§ **WORK INSTRUCTIONS**
Extract the lines of the records below word for word, starting at the line containing "Open Theme and" and ending after the line containing "Action: click(804, 266)".

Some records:
= = = = =

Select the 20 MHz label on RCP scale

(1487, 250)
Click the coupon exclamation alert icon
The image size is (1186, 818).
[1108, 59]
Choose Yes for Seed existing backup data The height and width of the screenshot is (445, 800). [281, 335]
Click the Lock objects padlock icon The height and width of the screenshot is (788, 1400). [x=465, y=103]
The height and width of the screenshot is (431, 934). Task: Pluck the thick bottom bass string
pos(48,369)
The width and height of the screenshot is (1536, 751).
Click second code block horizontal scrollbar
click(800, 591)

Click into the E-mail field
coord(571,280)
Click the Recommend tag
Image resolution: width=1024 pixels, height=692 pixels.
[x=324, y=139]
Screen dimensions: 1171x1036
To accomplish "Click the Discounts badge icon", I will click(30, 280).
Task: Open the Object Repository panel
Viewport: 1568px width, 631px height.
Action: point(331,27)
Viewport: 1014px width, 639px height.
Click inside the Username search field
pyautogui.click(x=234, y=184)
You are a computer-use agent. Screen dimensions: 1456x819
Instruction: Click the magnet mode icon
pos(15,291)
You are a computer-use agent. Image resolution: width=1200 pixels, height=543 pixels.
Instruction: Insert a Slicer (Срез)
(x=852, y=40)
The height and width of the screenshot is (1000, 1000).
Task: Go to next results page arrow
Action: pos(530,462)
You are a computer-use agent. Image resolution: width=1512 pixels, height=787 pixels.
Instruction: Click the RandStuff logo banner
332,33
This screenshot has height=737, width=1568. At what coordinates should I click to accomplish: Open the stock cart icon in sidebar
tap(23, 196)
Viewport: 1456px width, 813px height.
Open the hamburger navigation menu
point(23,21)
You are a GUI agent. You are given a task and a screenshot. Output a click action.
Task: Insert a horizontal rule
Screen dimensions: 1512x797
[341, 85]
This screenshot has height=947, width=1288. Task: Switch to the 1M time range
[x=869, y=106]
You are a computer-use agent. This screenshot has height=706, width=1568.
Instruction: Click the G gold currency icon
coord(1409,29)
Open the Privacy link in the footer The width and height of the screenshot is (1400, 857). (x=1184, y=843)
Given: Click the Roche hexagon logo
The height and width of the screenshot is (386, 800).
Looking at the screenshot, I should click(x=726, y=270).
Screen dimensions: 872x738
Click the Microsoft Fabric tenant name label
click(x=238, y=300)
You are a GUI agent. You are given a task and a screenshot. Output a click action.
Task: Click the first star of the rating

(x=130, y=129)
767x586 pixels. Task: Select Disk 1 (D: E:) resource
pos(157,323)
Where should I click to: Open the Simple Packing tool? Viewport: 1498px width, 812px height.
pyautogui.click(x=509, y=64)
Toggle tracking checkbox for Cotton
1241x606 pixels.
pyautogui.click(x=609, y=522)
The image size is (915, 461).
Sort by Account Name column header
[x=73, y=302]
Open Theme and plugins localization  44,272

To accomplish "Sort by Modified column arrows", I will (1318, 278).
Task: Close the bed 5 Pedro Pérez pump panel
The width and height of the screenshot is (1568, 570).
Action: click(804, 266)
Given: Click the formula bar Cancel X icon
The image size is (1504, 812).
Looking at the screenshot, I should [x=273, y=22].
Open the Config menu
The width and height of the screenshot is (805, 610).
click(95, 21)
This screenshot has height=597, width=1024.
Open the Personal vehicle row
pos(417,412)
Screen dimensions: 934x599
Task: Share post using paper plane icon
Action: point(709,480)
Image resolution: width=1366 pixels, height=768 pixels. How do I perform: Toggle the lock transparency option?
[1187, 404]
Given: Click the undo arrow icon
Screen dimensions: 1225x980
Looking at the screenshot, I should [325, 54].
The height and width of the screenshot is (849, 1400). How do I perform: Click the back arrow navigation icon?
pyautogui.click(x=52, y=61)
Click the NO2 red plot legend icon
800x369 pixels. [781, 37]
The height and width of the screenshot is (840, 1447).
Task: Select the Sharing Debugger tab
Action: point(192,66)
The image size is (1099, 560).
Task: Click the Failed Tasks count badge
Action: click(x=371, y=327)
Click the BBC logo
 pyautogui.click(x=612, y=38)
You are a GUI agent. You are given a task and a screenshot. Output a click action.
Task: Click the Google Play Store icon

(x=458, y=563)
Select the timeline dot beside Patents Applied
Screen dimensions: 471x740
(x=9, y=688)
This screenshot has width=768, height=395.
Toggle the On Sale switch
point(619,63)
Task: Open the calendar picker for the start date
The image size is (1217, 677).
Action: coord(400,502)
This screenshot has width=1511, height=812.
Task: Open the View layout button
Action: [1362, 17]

= = = = =

§ **FINISHED ANSWER**
Open Theme and plugins localization  44,272

To accomplish "Sort by Modified column arrows", I will (1318, 278).
Task: Close the bed 5 Pedro Pérez pump panel
The width and height of the screenshot is (1568, 570).
Action: click(804, 266)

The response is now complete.